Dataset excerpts
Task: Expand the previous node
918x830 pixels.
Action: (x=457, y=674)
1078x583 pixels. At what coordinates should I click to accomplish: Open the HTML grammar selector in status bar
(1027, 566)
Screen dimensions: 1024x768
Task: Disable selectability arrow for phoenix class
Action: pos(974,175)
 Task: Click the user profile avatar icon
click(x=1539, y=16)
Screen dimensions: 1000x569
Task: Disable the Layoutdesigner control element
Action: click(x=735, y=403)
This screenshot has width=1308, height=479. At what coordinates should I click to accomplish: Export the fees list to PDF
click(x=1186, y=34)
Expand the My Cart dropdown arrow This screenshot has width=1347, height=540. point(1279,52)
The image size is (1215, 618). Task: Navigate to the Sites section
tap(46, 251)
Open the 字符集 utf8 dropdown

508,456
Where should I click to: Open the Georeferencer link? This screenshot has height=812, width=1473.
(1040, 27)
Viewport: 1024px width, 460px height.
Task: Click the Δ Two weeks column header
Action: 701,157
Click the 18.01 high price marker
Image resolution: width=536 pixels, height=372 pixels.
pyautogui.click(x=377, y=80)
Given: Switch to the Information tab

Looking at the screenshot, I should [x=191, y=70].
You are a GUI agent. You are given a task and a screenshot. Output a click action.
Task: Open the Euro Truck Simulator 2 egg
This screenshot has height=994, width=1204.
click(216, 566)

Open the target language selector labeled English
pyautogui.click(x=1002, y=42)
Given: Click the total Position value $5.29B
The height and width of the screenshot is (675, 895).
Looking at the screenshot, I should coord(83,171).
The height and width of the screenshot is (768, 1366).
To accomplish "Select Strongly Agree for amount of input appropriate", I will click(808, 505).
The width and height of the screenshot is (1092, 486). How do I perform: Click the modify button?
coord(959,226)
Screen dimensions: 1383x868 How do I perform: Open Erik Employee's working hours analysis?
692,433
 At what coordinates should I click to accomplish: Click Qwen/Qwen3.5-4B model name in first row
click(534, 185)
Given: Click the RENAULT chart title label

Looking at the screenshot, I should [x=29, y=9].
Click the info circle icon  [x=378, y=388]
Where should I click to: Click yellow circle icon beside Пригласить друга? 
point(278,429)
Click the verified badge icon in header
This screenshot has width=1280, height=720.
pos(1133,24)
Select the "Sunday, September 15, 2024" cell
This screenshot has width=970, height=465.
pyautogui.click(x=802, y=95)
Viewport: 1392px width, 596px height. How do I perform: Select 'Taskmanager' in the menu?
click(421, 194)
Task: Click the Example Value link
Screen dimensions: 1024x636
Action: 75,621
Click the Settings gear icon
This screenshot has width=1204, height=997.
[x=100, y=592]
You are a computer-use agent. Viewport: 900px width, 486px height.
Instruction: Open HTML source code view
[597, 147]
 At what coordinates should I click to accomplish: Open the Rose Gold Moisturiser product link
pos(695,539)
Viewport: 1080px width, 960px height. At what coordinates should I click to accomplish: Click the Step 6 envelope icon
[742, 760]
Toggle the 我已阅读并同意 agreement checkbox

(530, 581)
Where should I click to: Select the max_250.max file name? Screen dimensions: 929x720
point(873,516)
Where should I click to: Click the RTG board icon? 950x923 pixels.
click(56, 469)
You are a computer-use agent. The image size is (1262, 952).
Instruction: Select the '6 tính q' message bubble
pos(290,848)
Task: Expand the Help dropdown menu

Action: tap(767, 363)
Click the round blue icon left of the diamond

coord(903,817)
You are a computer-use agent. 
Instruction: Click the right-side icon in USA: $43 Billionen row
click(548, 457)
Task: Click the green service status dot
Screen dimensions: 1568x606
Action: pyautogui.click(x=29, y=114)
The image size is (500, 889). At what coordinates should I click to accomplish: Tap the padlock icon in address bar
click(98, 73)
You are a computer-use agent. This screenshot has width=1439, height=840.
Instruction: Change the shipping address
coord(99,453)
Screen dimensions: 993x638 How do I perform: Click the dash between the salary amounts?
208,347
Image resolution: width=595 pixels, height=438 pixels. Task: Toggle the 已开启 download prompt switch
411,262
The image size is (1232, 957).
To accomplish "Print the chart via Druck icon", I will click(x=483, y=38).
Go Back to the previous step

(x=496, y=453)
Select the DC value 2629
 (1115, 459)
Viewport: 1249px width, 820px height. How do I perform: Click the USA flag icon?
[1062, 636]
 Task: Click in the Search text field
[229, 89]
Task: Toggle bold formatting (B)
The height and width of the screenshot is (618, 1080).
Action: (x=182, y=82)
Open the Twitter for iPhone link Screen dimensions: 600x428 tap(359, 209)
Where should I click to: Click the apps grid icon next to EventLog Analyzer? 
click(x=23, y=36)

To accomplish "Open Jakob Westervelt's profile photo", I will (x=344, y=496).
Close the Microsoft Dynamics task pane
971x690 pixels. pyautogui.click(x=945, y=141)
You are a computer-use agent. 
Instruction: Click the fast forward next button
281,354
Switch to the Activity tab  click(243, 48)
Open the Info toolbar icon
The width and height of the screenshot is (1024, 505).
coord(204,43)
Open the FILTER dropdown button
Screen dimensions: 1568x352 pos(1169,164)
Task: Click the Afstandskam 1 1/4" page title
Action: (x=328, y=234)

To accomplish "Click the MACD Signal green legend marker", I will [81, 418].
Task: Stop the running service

*Exercise prompt*
Working from the records above, find how many lines contain the string "service" and answer with the bare number.

*Solution*
2